Let’s do a similar benchmark in python.

jsn = iris.to_json(orient = "records")

print(
  "Mean runtime:", 
  round(1000 * timeit('pd.read_json(jsn)', globals = locals(), number = N) / N, 4), 
  "milliseconds"
)
#> Mean runtime: 1.2629 milliseconds

Python is 3x slower than jsonlite in this case and 25x slower than RcppSimdJson. Which is very slow. While serializing is an important thing to be fast in, so is parsing the incoming json you are receiving. How nice it is to show only half the story! Use RcppSimdJson and embarrass pandas’ json parsing.

Integration with Tooling

I have literally no idea about any of these except Launchdarkly because one of my close homies worked there for years. These are all paid services so I’m not sure how they work :)

I would say to checkout Posit Connect for deploying R and python into production. But if your only use case is to deploy a single model, then yeah, I’d say that’s overkill.

I wish more companies would create tooling for R and their services. The way to do this, is to lean into using R in production and demanding (not asking) providers to make wrappers for them. When you pay for a service, you have leverage. Use it. I think too many people fall over when what they need isn’t there immediately. Be sure to be the squeeky wheel that makes change.

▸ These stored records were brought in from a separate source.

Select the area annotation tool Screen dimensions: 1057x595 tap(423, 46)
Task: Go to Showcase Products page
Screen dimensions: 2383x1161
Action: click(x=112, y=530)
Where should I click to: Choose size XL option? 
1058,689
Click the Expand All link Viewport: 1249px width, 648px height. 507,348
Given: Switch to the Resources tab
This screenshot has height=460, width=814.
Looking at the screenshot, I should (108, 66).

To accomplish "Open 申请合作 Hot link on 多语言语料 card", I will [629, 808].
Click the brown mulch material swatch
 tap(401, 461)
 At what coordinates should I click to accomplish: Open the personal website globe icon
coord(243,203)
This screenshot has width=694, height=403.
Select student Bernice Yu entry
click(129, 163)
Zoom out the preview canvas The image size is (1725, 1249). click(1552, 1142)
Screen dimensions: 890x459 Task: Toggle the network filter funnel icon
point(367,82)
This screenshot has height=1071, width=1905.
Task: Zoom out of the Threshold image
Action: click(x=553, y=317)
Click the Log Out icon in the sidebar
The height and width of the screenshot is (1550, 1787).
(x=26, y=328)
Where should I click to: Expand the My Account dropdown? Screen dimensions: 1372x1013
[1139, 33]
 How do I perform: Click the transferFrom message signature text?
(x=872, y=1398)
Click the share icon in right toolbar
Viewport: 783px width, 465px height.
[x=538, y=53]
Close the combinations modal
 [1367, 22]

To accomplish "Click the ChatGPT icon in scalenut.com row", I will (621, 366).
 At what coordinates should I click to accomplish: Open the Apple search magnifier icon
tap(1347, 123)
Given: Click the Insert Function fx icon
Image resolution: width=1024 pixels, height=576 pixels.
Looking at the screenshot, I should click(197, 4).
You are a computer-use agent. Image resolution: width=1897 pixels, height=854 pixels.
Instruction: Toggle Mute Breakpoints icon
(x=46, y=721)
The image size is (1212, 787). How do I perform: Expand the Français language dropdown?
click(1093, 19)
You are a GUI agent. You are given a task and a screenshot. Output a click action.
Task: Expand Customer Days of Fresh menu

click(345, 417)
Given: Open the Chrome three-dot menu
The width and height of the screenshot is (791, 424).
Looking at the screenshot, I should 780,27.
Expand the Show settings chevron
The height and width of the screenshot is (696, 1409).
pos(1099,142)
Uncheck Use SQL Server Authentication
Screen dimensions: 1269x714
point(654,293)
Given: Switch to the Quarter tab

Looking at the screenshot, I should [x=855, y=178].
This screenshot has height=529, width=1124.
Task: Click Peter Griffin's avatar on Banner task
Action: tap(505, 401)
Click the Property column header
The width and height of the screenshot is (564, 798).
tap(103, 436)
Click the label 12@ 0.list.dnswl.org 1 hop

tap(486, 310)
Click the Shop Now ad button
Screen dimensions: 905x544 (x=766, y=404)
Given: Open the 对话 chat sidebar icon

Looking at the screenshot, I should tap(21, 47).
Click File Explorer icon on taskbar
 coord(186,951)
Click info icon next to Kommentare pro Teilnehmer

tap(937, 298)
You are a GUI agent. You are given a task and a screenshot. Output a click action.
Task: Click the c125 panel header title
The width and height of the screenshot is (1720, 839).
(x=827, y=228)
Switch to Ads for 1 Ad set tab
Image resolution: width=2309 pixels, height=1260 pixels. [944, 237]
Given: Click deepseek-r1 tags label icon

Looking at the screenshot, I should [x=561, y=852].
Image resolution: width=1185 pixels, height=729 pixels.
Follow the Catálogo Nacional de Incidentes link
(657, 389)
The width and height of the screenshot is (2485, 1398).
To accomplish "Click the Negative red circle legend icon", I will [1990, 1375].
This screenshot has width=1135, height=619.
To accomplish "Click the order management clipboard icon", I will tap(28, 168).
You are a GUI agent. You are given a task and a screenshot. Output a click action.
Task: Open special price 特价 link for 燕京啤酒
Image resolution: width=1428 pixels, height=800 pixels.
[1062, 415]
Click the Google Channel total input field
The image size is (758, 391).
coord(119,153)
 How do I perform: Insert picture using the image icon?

I also think that if you’re in the position where you can make a wrapper for something, you should. I did this when using Databricks in my last role and provided them with a lot of feedback. Have they taken it? I’m not sure. I’m not there to harass them anymore.

Workarounds

These are good workarounds. I would suggest looking at ndexr.io as a way to scale these R based services as well. They utilize the NGINX approach described here.

Addenda

Clearly, this is where I care a lot. I am the author of Valve. Valve is exactly what the author was clamoring for in the beginning of the blog post. It is a web server that runs Plumber APIs in parallel written in Rust using Tokio, Axum, and Deadpool. Valve auto-scales on its own up to a maximum number of worker threads. So it’s not always taking up space and running more compute than it needs.

Valve overview:

  • Concurrent webserver to auto-scale plumber APIs
  • written in Rust using Tokio, Axum, and Deadpool
  • spawns and kills plumber APIs based on demand
  • integration with {vetiver} of of the box

First things first, I want to address “it’s not on CRAN.” You’re right. That’s because it is a Rust crate. Crates don’t go on CRAN. I’ve made an R package around it to lower the bar to entry. But it is a CLI tool at the core.

Obviously, it is new. It is untested. I wish I could tell everyone to use it, but I can’t. I think anyone who used it would be floored by its performance and ease of use. It is SO simple.

I’ll push it to crates.io and CRAN in the coming weeks. Nothing like h8rs to inspire.